Commit 1e2b983
authored
🤖 feat: add advisor same-step context handoff (#3168)
## Summary
Adds same-step context handoff to the advisor tool so the nested advisor
model call understands **why it was invoked at that exact moment**, not
just the prior transcript.
## Background
The advisor tool previously sent only the full conversation transcript
to the nested model. While this gives the advisor the overall context,
it had no information about:
- **What question** the caller model wants answered
- **What reasoning/commentary** the caller was producing in the current
step that led to the advisor call
- **What the pending tool call looks like**
This gap meant the advisor couldn't distinguish "why was I called now?"
from "what happened in the conversation so far?"
## Implementation
Three layered changes, each building on the previous:
### Phase 1: Advisor tool contract (`question` field)
- Extended `AdvisorToolInputSchema` to accept an optional `question:
z.string().min(1).nullish()` field
- Updated `ADVISOR_TOOL_DESCRIPTION` to instruct the caller to pass a
brief question
- Added normalization in `execute()` (trim, empty→undefined)
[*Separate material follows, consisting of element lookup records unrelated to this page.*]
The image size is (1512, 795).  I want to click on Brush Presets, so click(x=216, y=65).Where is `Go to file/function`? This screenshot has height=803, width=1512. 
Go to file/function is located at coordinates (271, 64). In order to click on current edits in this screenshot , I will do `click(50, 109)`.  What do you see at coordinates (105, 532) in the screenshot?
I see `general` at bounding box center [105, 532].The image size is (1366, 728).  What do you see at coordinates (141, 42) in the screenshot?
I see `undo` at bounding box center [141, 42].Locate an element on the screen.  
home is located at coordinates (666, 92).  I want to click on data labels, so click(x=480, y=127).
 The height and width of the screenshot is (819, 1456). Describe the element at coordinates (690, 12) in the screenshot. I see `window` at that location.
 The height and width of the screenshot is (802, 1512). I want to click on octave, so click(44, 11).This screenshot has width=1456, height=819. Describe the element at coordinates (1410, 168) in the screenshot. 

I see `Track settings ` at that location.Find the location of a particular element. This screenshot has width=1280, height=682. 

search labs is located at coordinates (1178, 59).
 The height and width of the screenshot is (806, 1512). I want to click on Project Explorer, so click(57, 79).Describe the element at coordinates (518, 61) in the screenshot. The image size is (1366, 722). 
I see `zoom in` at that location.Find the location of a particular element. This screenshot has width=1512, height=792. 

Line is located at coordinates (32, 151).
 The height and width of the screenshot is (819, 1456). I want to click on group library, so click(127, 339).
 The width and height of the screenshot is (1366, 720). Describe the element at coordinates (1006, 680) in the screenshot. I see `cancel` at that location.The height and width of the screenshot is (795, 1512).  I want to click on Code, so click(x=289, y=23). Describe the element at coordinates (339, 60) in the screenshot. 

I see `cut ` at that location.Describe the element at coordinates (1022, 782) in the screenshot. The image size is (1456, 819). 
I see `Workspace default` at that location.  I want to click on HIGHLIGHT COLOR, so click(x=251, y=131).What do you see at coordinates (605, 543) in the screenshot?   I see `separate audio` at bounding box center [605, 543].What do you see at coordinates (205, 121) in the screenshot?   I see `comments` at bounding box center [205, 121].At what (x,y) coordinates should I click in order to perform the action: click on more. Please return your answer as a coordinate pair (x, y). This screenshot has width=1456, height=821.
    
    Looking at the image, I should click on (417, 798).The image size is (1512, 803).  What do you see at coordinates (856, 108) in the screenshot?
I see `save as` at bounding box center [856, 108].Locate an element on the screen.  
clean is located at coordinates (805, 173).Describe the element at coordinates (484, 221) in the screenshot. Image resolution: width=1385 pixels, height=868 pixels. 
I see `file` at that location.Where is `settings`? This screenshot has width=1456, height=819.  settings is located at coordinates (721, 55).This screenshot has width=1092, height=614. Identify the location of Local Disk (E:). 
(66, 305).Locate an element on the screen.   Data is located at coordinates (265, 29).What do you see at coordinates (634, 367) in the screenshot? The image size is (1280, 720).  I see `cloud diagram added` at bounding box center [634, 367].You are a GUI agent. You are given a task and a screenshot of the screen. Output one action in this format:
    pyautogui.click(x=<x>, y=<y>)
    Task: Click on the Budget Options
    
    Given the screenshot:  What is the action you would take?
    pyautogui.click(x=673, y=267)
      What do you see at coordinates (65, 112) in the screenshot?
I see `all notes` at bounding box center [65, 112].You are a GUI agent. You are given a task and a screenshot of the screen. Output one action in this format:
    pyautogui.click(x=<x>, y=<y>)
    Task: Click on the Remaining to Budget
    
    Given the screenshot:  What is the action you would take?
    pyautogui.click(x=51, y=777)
- Renders the question in `AdvisorToolCall.tsx` when present
### Phase 2: Same-step context capture
- Added `AdvisorToolCallSnapshot` and `AdvisorStepCaptureRef` types
- Extended `StreamRequestConfig` with an `onChunk` callback, threaded
through to `streamText()`
- In `aiService.ts`, wired `onChunk` to accumulate `text-delta` →
`currentStepText` and `reasoning-delta` → `currentStepReasoning`
- When a `tool-call` chunk with `toolName === "advisor"` arrives,
freezes a snapshot keyed by `toolCallId`
- `prepareStep` resets per-step buffers to prevent cross-step leakage
- Exposed `takeToolCallSnapshot(toolCallId)` with consume-on-read
semantics
### Phase 3: Handoff composition
- In `advisor.ts execute()`, retrieves the frozen snapshot and builds a
synthetic `user` handoff message
- Appended as the final message: `[...transcript, handoffMessage]`
- Sections included only when content exists: `Question`, `Current-step
commentary`, `Current-step reasoning`, `Pending tool call`
- Tail-biased truncation for same-step text/reasoning (configurable via
`ADVISOR_HANDOFF_MAX_TEXT_CHARS` /
`ADVISOR_HANDOFF_MAX_REASONING_CHARS`)
- Falls back to raw transcript when no question/snapshot exists
## Validation
- `make typecheck` ✅
- `make lint` ✅
- All targeted tests pass: `advisor.test.ts`, `streamManager.test.ts`,
`aiService.test.ts`, `toolDefinitions.test.ts`,
`AdvisorToolCall.test.tsx`
- **Live dogfooding** via dev-server sandbox:
- Triggered a real advisor tool call with the experiment flag enabled
- Verified in the Debug tab that the nested advisor request contains the
synthetic `## Advisor Handoff` user message with `**Question:**` and
`**Pending tool call:**` sections
- Captured screenshots and video recordings as evidence
## Risks
- **Context bloat**: Mitigated by tail-biased truncation with
configurable max char limits
- **Multiple advisor calls per step**: Mitigated by per-`toolCallId`
snapshot keying in a `Map`
- **Rollout safety**: `question` field is optional; existing `{}` calls
still work
---
<details>
<summary>📋 Implementation Plan</summary>
# Advisor same-step context handoff implementation plan
## Goal
Make the nested `advisor` model call understand **why it was invoked at
that exact moment** without dropping the existing full-transcript
context.
The implementation should keep the current full transcript, then add a
**structured advisor handoff** that captures the immediate same-step
rationale:
1. the explicit question the caller wants answered
2. any visible same-step commentary/text emitted before the tool call
3. any visible same-step reasoning emitted before the tool call
4. the exact pending `advisor` tool call snapshot keyed by `toolCallId`
## Non-goals
- Do **not** attempt to forward raw hidden reasoning / chain-of-thought
tokens.
- Do **not** patch or fork the AI SDK's `ToolExecutionOptions` shape.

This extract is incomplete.